What’s the inside like? Again, Shea said it’s important to look at your home not like its owner, but like a potential buyer
“One of the biggest things is to declutter,” Shea said, emphasizing that in that decluttering, it’s a good idea to put away a lot of the family photos.
Photo collections, she said tend to make potential buyers “focus on who lives there rather than that the walls are pearl grey with tan trim.”
How does it smell? According to Shea, another area that home sellers need to sharpen up is odor control.
“If you smoke in the home, stop,” she said, adding that it’s a good idea to have carpets shampooed if the home either has smokers, or pets, in residence. If the carpets are old or frayed, and the homeowner knows there are hardwood floors underneath, Shea said they should consider removing the carpeting altogether before showing the home.
“With hardwood, you walk in and its just such a cleaner look,” she said.

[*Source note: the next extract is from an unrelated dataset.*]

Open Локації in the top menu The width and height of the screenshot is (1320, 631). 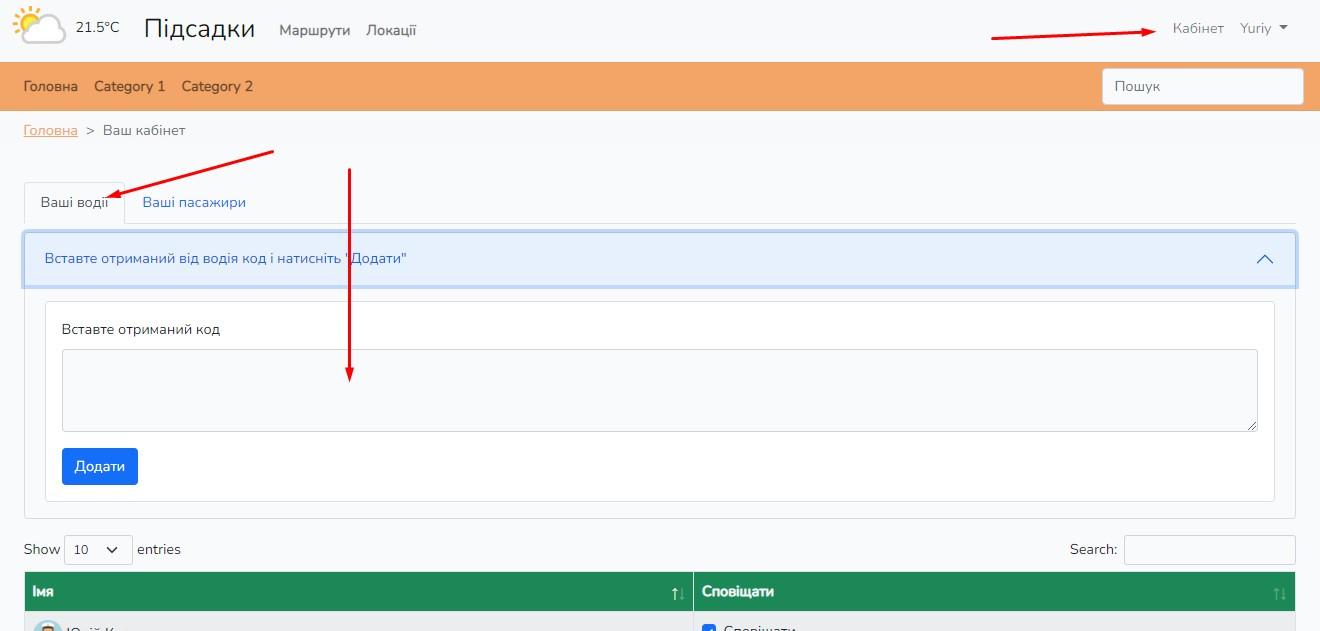coord(391,30)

How is the bathroom, and the kitchen? Shea said both of these rooms are very important to potential buyers.
“The kitchen is the most important room,” Shea said. “It can be very expensive to update it, but there are small things you can do, such as changing out the [cabinet] hardware.”
It’s also important to make sure the kitchen is decluttered and “squeaky-clean” when showing the house.

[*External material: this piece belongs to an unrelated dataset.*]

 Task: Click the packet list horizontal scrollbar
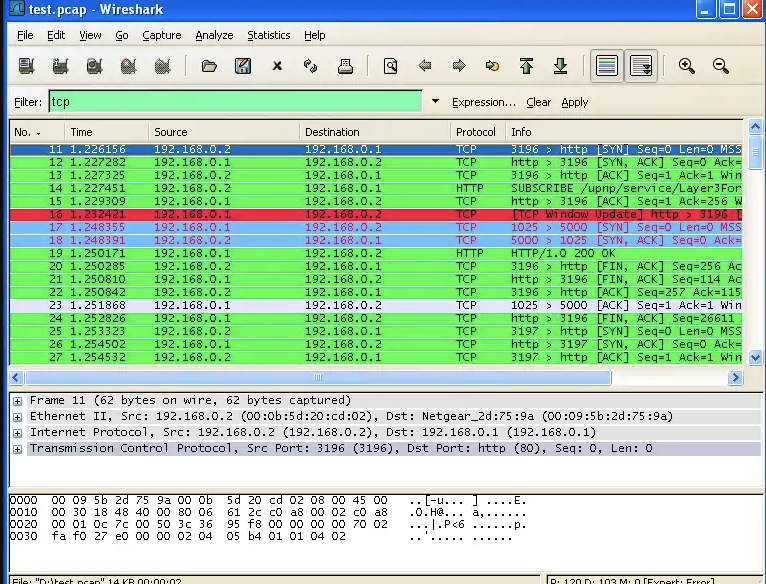[x=318, y=378]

In the bath, Shea said, make sure, again, it’s clean, and that there aren’t any unsightly areas, such as broken tile or discolored grout or caulking. Touching up that grout or caulking are inexpensive fixes that will help the home show better. If the tub looks bad, she said it might be worth exploring having it refinished.
“There are companies out there that can refinish a tub and it looks beautiful,” she noted.
What about the basement? Shea said sellers need to think about decluttering this area of the house, too, as well as checking to insure it shows in the best light.
“If you have an older furnace, show that it has been serviced regularly,” Shea said, adding that it’s also important to check for signs of water leaks, which can scare off potential buyers.
Is it snoop-ready? Shea said potential buyers are going to be curious about such things as water pressure and closet space.
“Be aware that buyers are likely to turn the water on and flush the toilets, and also open cabinet doors and closets,” she said.
Shea said if your home is in good condition and you know the age of the roof, that the electrical system is up to date, the plumbing is in good condition and there are no insect problems, a preliminary inspection may not be necessary. If a seller has any questions about the home’s structure, systems or potential insect damage however, a preliminary inspection might be a good idea.
“It can remove the surprise of an inspector coming in and finding things [that are] wrong,” Shea said.
If the home needs work on a small – or large – scale, Shea said the seller should consult with a realtor about how those repairs can be accomplished and still show the home in the best light.
She also indicated that in some cases, a seller might need to be prepared to negotiate closing costs with the buyer to accommodate repairs.
Shea said though there are individuals who have successfully sold their homes on their own, it’s likely they did not get the best price possible for their property. Minor issues, such as the seller’s color scheme, can affect how potential buyers value the property.
“There are a lot of buyers that can’t look beyond what they see,” Shea said. “You need to be working with an agent that has vision and can help buyers see how to make [your house] their own.”
Shea said working with a realtor to make certain your property is prepared to show in the best light, and is properly priced, can help your home “sell much closer to the asking price.”
She added, “The pool of buyers is always out there, spring, summer, fall, even in the dead of winter.”